We all know there’s a racial disparity in US criminal prosecutions—but imagine if a computer algorithm was being used to insert even more bias into the criminal justice system. According to a damning new report from ProPublica, that’s exactly what’s happening in many states around the country.
In a common practice known as “risk assessment,” computer software is used to predict the likelihood of a future crime by a specific individual. The only problem is that the computer algorithm that law enforcement agencies are using appears to have a severe racial bias.
The implications of the accusations are huge. Risk assessment software is used to make many decisions in the criminal justice system, including things like bond amounts. In states like Arizona, Colorado, Delaware, Kentucky, Louisiana, Oklahoma, Virginia, Washington, and Wisconsin, risk assessment programs can be used by judges during a criminal sentencing.
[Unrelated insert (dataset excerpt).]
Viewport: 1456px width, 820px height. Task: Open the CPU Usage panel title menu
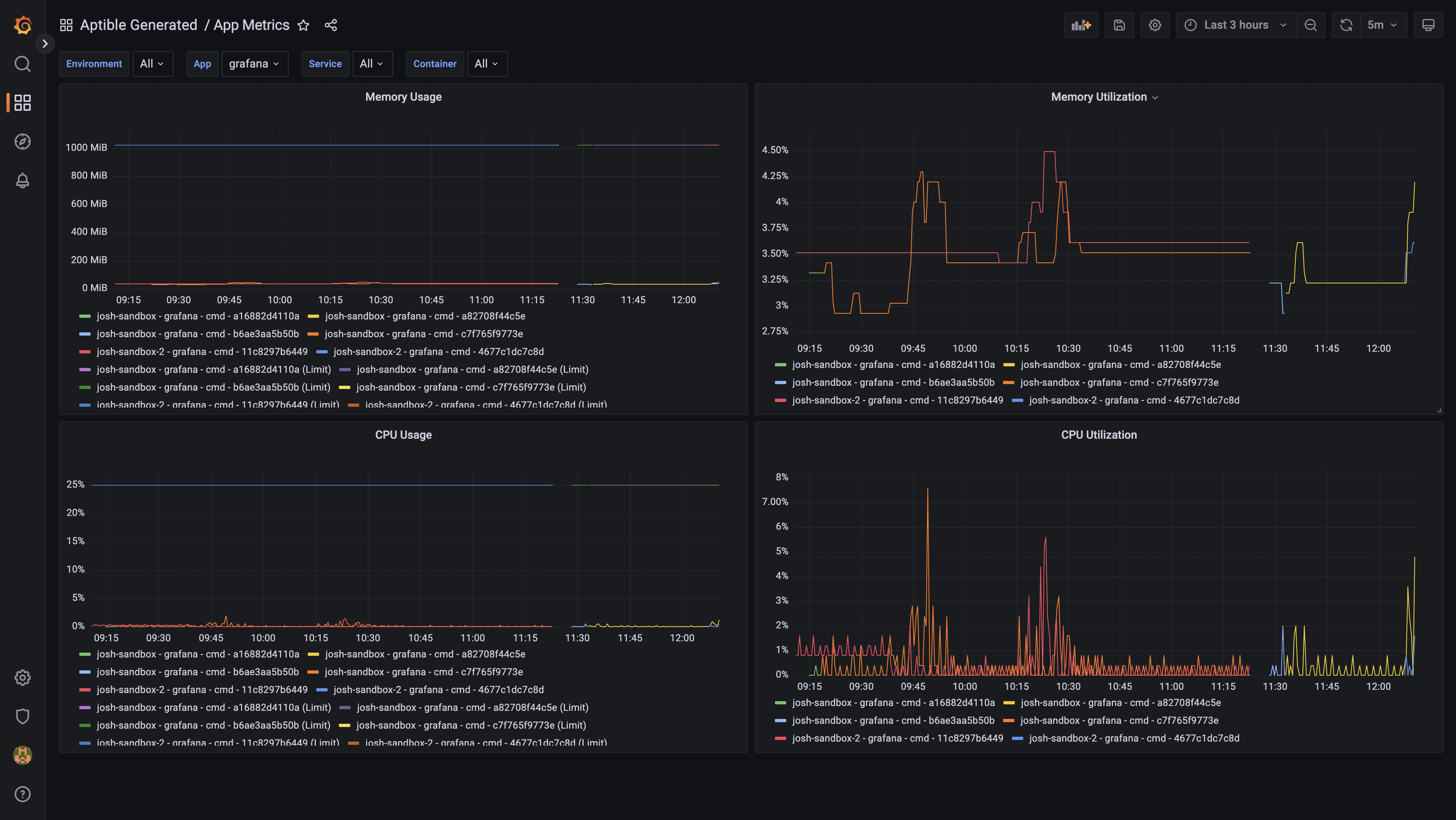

As part of its research, ProPublica obtained the risk scores of more than 7,000 people arrested in Broward County, Florida, during a two year period (2013-2014), and tracked these individuals in the two years following. What ProPublica found was that the risk scores were “remarkably unreliable” in determining violent crimes. The results were also weak when a full range of crimes were taken into account. Only 61 percent of those people were arrested for any subsequent crimes within two years.
The research found that the risk assessment algorithm used by Broward County was more likely to flag black defendants as future criminals, labeling them at almost twice the rate as white defendants. In addition, white defendants were mislabeled as low risk more often than black defendants.
In one example from the article, an 18-year-old black female was arrested for stealing a kid’s Huffy bicycle and razor scooter. She had a light criminal record, and the total value of the stolen products was $80. In a similar case, a 41-year-old white male was caught stealing $86 worth of goods from a Home Depot store. The white male had been convicted of armed robbery and served five years in prison. The risk assessment software determined that the black female (who had only previously committed misdemeanors as a juvenile) was more likely to commit a future crime than the white male (who was a seasoned criminal).
In the end, we know the computer algorithm got it exactly wrong. The black female was not charged with any new crimes, and the white male is now serving an eight-year prison term for breaking into a warehouse to steal thousands of dollars in electronics.